__What the task asks__: Copy out the rows below, replacing "sitelink" with "site link" and changing nothing else. Leave the pictures out.

--- START Supplied data ---

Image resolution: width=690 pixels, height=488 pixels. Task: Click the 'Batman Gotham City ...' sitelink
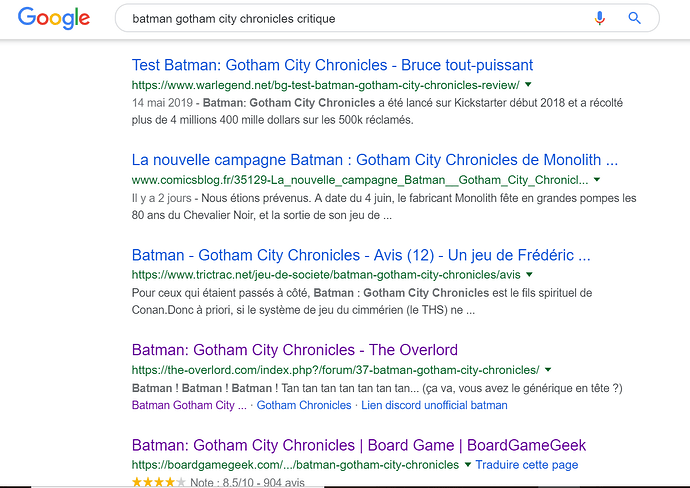pyautogui.click(x=188, y=405)
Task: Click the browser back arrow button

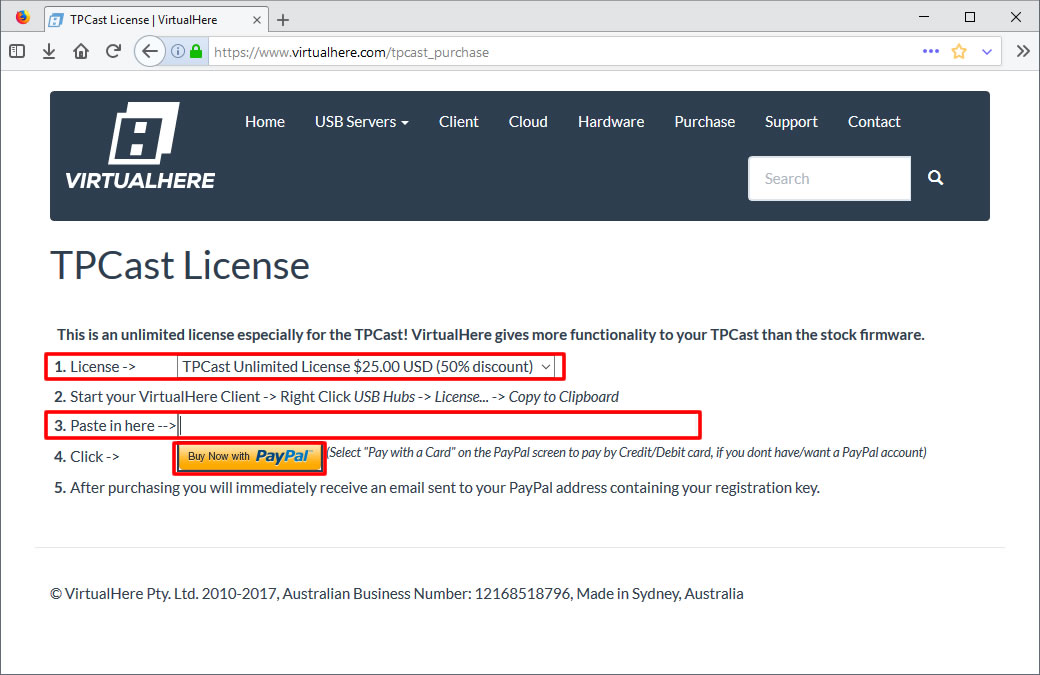Action: [149, 52]
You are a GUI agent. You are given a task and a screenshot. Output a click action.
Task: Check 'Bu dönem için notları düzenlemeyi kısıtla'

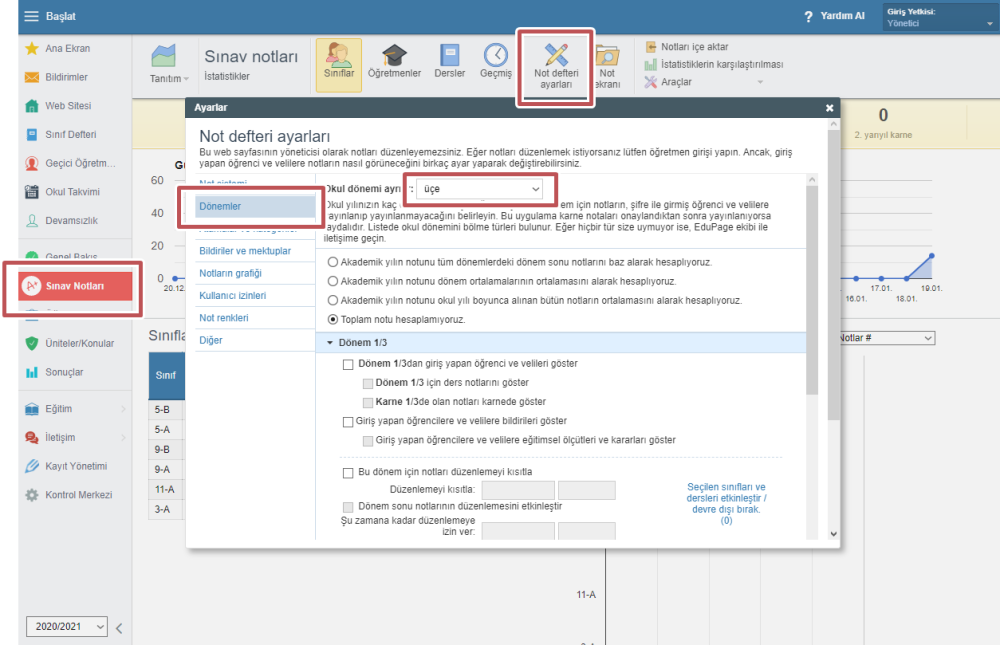tap(348, 473)
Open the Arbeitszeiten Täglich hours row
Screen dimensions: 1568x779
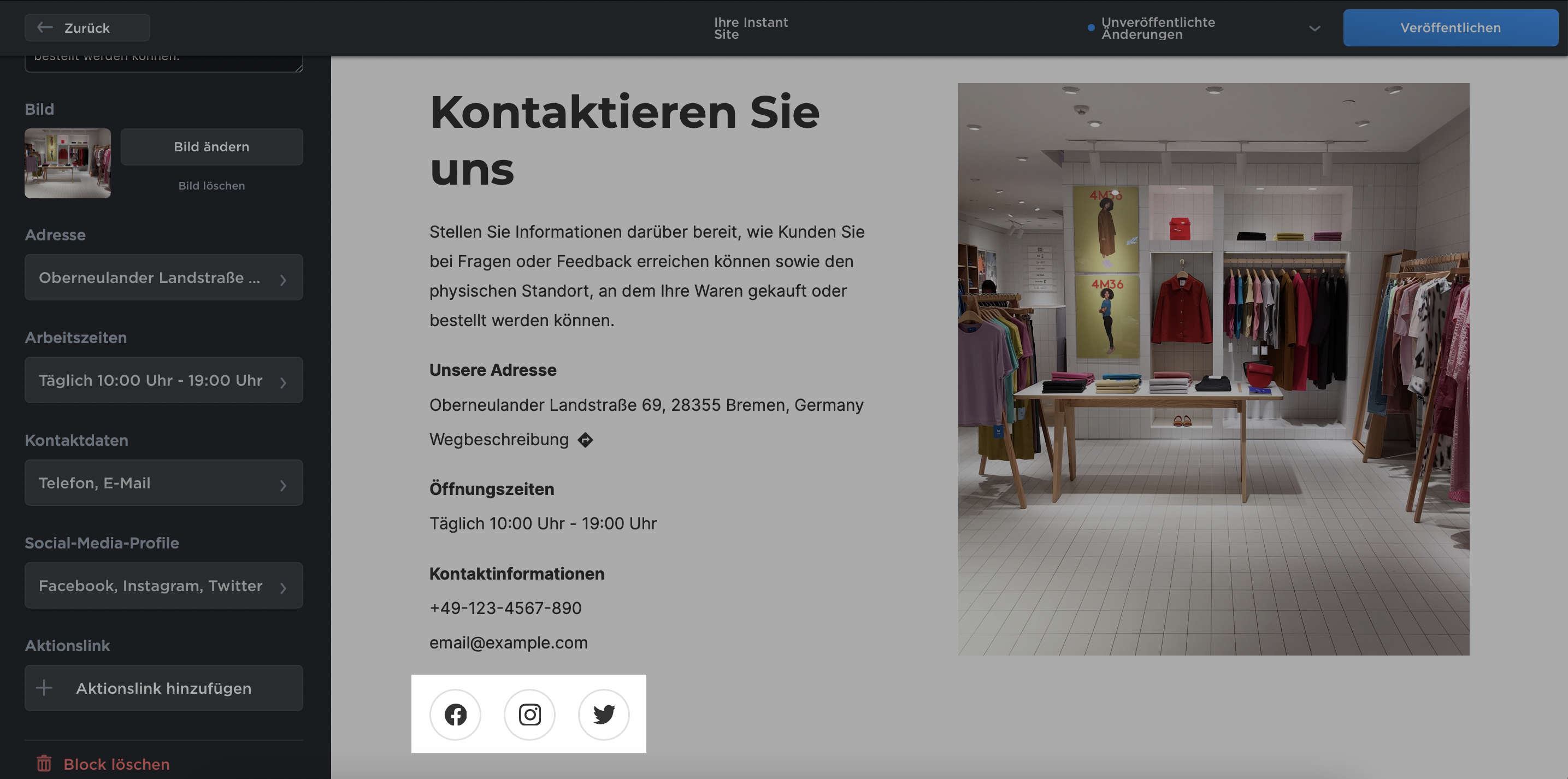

--- END Supplied data ---

__Solution__:
Image resolution: width=690 pixels, height=488 pixels. Task: Click the 'Batman Gotham City ...' site link
pyautogui.click(x=188, y=405)
Task: Click the browser back arrow button

Action: [149, 52]
You are a GUI agent. You are given a task and a screenshot. Output a click action.
Task: Check 'Bu dönem için notları düzenlemeyi kısıtla'

tap(348, 473)
Open the Arbeitszeiten Täglich hours row
Screen dimensions: 1568x779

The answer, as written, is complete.